[Freeipa-devel] [PATCH] 0018 - Simplify CSV escaping syntax

Petr Viktorin pviktori at redhat.com
Tue Feb 28 09:20:13 UTC 2012


On 02/27/2012 11:11 PM, Rob Crittenden wrote:
> Petr Viktorin wrote:
>> This depends on my patch 0015.
>> Since CSV escaping was entirely broken before that patch (however we
>> decide to fix the problem), let's also fix the escaping syntax itself,
>> without worrying about backwards compatibility.
>>
>> I tried to solve this according to Rob's comment on
>> https://fedorahosted.org/freeipa/ticket/2227:
>> > Whatever we come up with we need a more consistent way to handle
>> > escape characters so it works the same on single and multi-value
>> > attributes.
>>
>> My goal is that it will just do the right thing for 99.9% of uses, and
>> the 0.1% (or people who want to write robust scripts¹) should find a
>> short, clear paragraph in the documentation.
>>
>> Of course, values without backslashes, double quotes and newlines are
>> again completely unaffected.
>>
>>
>>
>> Commit message:
>>
>> Instead of the non-obvious semantics of Python's CSV module, just split
>> on commas that aren't escaped by a backslash.
>> Then, replace any commas that *are* escaped by backslashes by just
>> commas, and remove initial whitespace as needed.
>>
>>
>> This simpler approach fits our use case better: most importantly, it
>> doesn't require literal backslashes to be escaped, and doesn't "eat"
>> backslashes (unless they precede a comma). This means the CSV multivalue
>> format is, except for commas, the same as for single values.
>> It also does away with CSV's double-quoting syntax, making the format
>> more predictable (=scriptable).
>>
>> A drawback is that this format doesn't allow values that end with a
>> backslash, unless they're given at the end. The workaround is to either
>> give them at the end, or if more are needed,just use multiple options:
>> --someopt='val1,val2\' --someopt='val3\'
>>
>> Values that end with backslashes are so rare, this shouldn't be a
>> problem in practice.
>>
>>
>> Also, update the tests.
>>
>>
>> Fixed as a side effect:
>> https://fedorahosted.org/freeipa/ticket/2402
>> https://fedorahosted.org/freeipa/ticket/2417
>>
>
> I think I'd prefer to see this rebased into patch 15 so we have one
> cohesive thing to review.

Well, where the parsing happens and the CSV syntax are completely 
orthogonal issues, so wanted to keep the discussion separate.
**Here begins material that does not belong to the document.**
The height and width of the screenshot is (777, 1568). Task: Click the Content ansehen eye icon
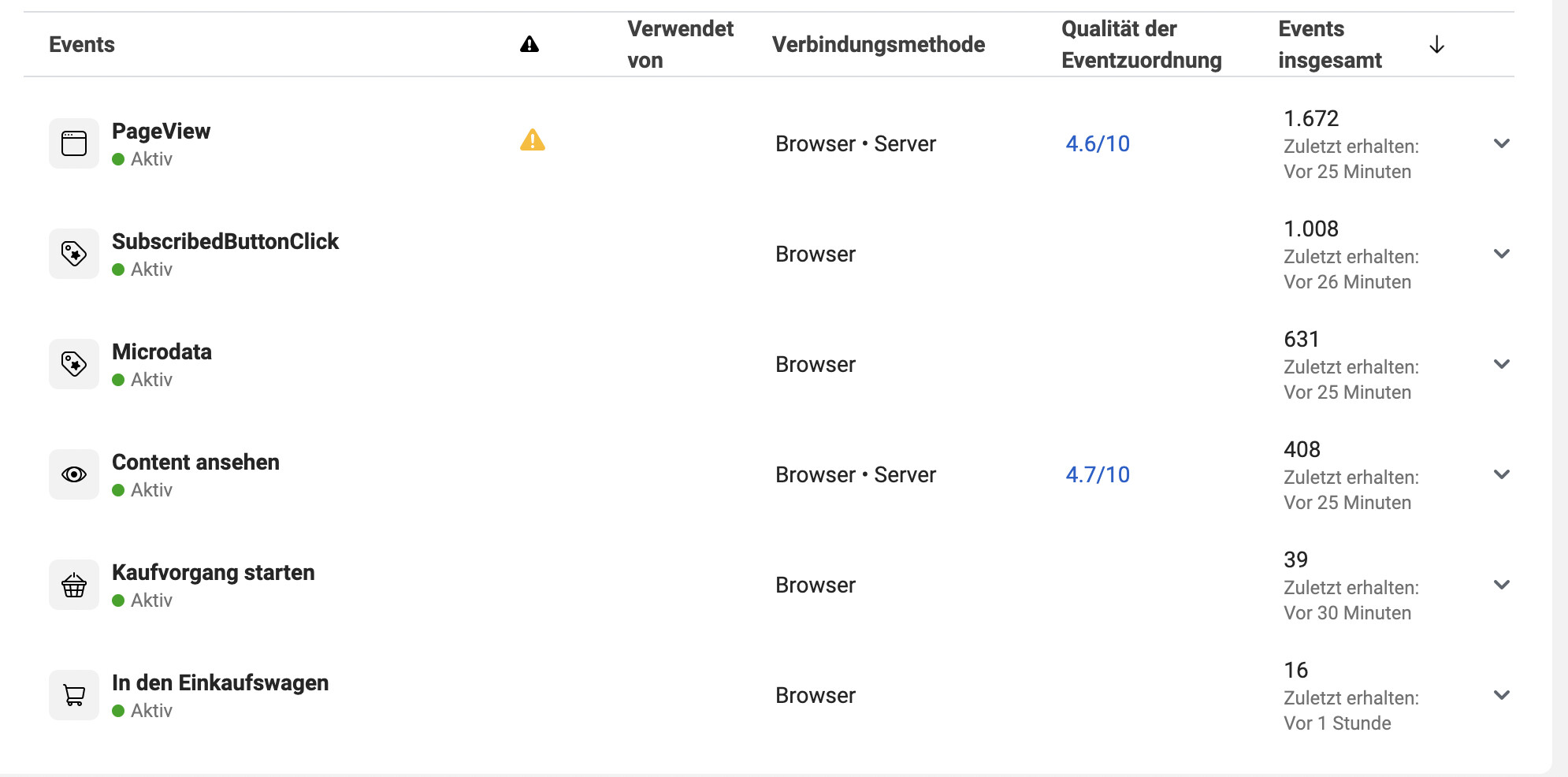pos(74,474)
> I'm not sure we can arbitrarily say that strings ending with \ are rare.
> That is very close to "who will need more than 640k of RAM?
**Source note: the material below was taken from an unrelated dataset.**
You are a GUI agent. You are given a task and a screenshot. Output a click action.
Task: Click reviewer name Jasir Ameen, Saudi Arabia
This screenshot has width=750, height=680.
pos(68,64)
No. You can still *use* >640k of RAM here, you just type a bit more. The 
CSV syntax is just a shortcut, so you can say `--someopt=a,b` instead of 
`--someopt=a --someopt=b`.
It's just the shortcut that doesn't work; you can still do 
`--someopt='a\' --someopt='b\'`. Or even `--someopt={a\\,b\\}` in Bash.
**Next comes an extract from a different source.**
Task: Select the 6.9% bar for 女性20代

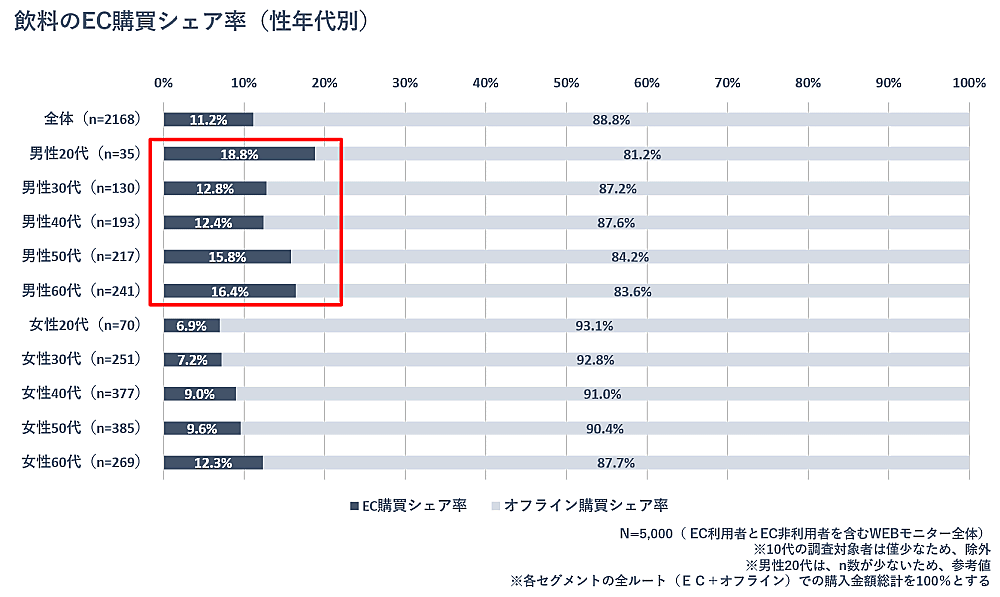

For this you get a syntax that works the same on single and multi-value 
attributes (unless commas are involved, of course).

> It doesn't look this handle someone purposely wanting an escaped comma
> in the string?

That's '\\,' -- the first '\' stays as it is, the '\,' turns into a comma.

> The reason we do the parsing on both sides is to save a round trip in
> case of errors. If we do it only one one side then it must be done only
> on the server side. We can't assume well-formed data coming from any
> client.

This is really for patch 15. But anyway:

Since only the client does the parsing, and both do validation, there's 
no round trip in case of parsing and validation errors.

We cannot parse CSV only on the server side, since then the client could 
not validate the data.

I'm not assuming well-formed data from the client. The CSV is split and 
unescaped on the client. (Also it's validated to prevent round-trips.) 
This operation results in a list of arbitrary strings. Just a list of 
strings, not a list of well-formed strings in some syntax.
This is then re-validated by the server, but this time without splitting 
CSV because we already have a list of raw strings.